-------- TEXT
2011 was a big year, with peak right around your launch date:
http://nwis.waterdata.usgs.gov/nwis...3290450&begin_date=20110401&end_date=20110801

one option for shuttle that I have heard of recently is to jet boat back up. two friends that have done it said it was about the same cost as the shuttle service, and was really fun to see the canyon backwards.


----------



## BlueTurf (Mar 9, 2013)

I was with a group that did a jet boat shuttle back to the put in last year. We shuttled up from a campsite not quite to Pittsburgh who's name escapes me at the moment. The cost was about $20 bucks per person higher than the shuttle would have been in memory serves. It was worth it in my opinion. 

One thing to keep in mind is jet boat capacity. We had 5 boats (16' cat, 14' Hyside, 14' Aire, 14' Maravia and 18' Riken) and about 12 or 13 people. Eight full size boats may be too much for the large jet boat. Be sure to confirm with the jet boat operator that you all will fit. 

It was super cool running the rapids in reverse. I also have some friends that have done a jet boat shuttle on the Main Salmon. They did it at the start of the trip from the take out though so they saw the rapids before they floated them.


----------



## Gremlin (Jun 24, 2010)

pbowman said:


> while it is true that Hells Canyon is dam controlled, it is also possible to get big water at that time of year. 2012 was a decent water year, while the peak that year was before your launch date it was well above the control limits of the dam:
> http://nwis.waterdata.usgs.gov/nwis...3290450&begin_date=20120301&end_date=20120701
> 
> 2011 was a big year, with peak right around your launch date:
> ...


So around May 23rd it looks like it could be anywhere from 15,000 to 70,000 cfs regardless of the dam. What is the limit for the jet boats to shuttle back up?


----------



## whiteh2o (May 8, 2006)

Curious as to how much jet boat traffic one can expect runnin Hells Canyon?
Have done the jet boats out of Spanish bottom and really liked that run. Hells Canyon in reverse would be very cool. Thanks.


----------
----------------
-------- STORED RECORDS
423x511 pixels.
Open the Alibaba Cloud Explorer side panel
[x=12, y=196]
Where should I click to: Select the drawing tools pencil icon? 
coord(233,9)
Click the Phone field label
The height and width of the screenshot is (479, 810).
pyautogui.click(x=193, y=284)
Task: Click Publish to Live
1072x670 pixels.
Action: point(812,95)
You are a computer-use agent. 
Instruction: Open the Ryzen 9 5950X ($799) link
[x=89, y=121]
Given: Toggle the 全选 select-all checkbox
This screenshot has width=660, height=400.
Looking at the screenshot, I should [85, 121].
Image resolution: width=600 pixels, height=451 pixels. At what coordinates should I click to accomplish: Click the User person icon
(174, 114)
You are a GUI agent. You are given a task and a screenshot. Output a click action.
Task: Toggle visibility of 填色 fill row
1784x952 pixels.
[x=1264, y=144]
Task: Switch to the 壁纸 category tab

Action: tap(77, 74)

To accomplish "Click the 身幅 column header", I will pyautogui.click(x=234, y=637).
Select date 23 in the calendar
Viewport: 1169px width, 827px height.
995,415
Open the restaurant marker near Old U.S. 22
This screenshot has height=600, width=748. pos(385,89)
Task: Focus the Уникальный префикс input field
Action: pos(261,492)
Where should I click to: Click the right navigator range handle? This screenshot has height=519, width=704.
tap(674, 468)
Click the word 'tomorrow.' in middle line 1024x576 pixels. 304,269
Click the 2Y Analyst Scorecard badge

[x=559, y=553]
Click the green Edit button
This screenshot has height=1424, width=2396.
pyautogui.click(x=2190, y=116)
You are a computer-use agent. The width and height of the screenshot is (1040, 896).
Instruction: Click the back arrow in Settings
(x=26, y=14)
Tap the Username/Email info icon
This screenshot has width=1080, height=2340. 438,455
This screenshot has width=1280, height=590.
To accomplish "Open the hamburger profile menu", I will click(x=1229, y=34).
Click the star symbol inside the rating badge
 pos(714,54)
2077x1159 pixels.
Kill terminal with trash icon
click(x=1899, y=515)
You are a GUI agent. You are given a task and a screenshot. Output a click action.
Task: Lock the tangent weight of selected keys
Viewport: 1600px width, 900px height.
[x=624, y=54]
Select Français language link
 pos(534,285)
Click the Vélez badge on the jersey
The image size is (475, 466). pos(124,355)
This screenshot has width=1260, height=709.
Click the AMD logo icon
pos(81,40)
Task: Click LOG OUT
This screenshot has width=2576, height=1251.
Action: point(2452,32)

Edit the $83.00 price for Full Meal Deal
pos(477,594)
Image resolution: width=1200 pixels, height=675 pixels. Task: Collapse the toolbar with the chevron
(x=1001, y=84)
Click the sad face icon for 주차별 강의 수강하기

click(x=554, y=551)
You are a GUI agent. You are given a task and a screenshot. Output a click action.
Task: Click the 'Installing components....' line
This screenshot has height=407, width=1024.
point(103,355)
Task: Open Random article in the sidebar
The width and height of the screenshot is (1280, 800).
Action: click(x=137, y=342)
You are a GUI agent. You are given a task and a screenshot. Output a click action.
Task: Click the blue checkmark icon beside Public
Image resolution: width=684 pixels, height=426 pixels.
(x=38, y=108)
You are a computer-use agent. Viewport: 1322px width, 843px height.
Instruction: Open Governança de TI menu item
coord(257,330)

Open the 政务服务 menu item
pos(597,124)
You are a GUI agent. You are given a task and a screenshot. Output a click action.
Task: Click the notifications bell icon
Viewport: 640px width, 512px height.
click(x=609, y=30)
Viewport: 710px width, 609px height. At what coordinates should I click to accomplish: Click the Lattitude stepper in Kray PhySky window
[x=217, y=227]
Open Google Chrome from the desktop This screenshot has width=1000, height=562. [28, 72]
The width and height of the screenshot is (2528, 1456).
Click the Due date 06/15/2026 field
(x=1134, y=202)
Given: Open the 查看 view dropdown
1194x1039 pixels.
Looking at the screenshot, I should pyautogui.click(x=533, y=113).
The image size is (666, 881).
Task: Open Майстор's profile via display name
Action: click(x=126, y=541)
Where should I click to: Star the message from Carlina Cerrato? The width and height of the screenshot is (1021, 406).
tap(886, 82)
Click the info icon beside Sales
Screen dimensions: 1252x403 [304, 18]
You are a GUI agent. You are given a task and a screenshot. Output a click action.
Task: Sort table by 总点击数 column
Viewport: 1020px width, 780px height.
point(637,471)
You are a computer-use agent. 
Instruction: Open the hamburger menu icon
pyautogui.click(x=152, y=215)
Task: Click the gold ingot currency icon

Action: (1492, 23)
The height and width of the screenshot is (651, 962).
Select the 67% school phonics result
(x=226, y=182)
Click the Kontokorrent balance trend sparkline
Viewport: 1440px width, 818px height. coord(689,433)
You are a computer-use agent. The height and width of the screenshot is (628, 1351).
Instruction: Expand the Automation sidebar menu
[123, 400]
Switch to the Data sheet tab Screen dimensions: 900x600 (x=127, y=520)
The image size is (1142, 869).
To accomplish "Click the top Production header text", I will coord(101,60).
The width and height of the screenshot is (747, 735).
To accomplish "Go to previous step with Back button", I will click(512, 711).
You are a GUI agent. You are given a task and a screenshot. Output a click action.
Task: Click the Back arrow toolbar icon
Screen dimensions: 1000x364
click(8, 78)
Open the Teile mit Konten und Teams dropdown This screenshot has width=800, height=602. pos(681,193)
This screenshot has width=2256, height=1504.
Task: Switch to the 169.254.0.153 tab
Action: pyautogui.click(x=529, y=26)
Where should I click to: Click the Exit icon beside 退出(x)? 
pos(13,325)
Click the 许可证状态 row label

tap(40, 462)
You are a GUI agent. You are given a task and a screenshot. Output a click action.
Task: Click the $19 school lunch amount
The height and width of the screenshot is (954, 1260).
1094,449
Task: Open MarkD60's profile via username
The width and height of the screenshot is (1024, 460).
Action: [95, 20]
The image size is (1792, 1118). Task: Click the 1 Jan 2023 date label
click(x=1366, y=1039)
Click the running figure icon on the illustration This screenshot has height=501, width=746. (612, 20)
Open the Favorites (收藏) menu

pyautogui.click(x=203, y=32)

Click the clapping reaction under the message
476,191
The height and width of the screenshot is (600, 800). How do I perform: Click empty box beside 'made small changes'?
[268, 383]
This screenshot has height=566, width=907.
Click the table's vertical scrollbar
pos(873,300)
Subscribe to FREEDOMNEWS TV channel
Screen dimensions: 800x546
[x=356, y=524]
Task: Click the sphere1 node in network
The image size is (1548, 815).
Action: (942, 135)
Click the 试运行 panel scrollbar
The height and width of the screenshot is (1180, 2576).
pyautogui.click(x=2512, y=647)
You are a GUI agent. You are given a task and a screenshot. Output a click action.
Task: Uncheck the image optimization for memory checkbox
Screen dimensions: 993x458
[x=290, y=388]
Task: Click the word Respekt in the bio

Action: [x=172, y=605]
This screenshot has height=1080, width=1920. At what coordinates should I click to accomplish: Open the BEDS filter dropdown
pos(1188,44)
----------------
SHORT PROBLEM 1: In the jet boat thread, can you retype everything from "It was super" to "they floated them."?
SHORT PROBLEM 2: In the jet boat thread, how many boats did BlueTurf's group have?

EXERCISE OUTPUT 1:
It was super cool running the rapids in reverse. I also have some friends that have done a jet boat shuttle on the Main Salmon. They did it at the start of the trip from the take out though so they saw the rapids before they floated them.

EXERCISE OUTPUT 2: Five: a 16' cat, a 14' Hyside, a 14' Aire, a 14' Maravia and an 18' Riken.